Retype the line in which "Click the Cancel button" appears, then every line after it until the records end. Leave out the pictures.

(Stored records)
------

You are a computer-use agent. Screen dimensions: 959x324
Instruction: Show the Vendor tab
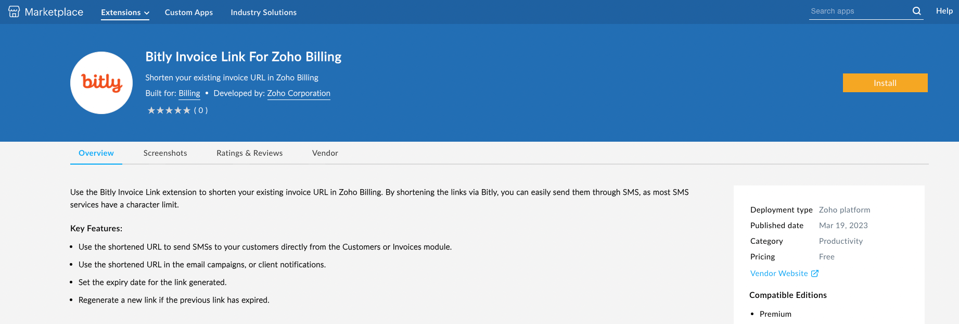[x=325, y=153]
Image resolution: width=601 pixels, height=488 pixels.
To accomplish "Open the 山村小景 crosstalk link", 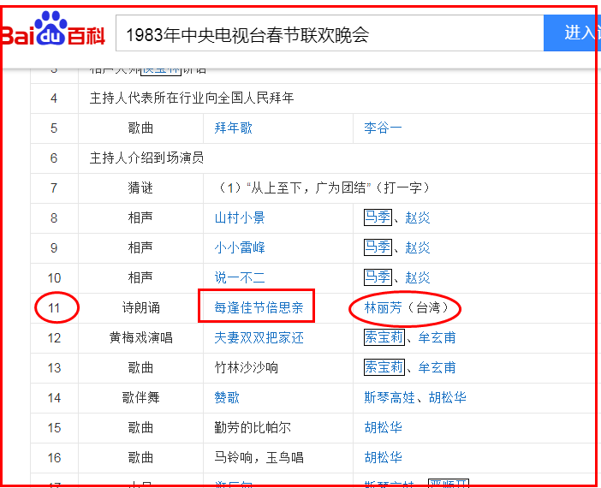I will [x=240, y=217].
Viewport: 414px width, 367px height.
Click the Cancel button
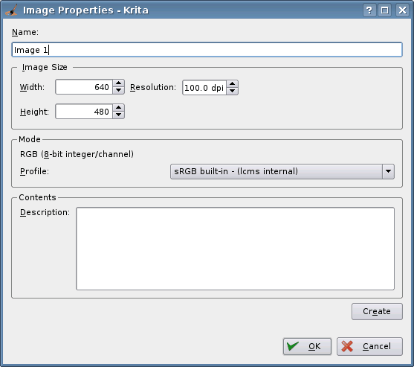click(x=369, y=346)
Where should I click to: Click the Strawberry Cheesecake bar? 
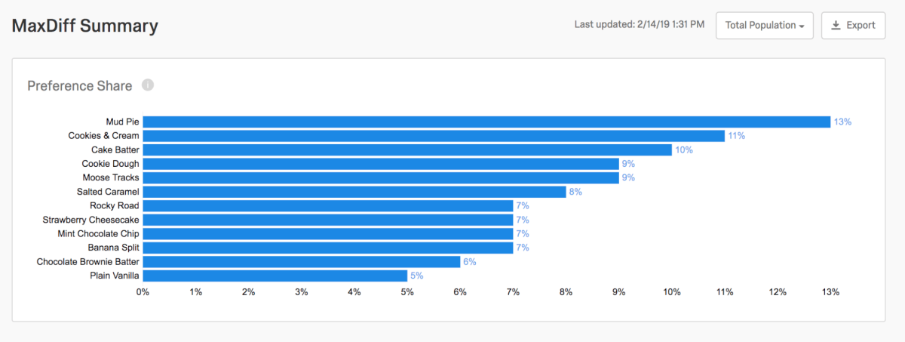328,220
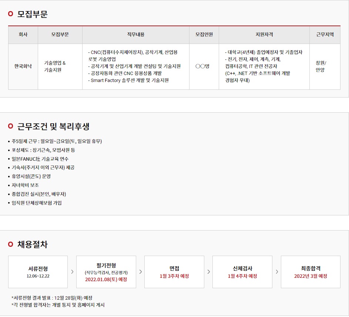349x317 pixels.
Task: Click the 지원자격 column header
Action: click(x=264, y=35)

------

**Output below:**
Click the Cancel button
click(x=369, y=346)
Where should I click to: Click the Strawberry Cheesecake bar? 
328,220
349x317 pixels.
Task: Click the 지원자격 column header
Action: click(x=264, y=35)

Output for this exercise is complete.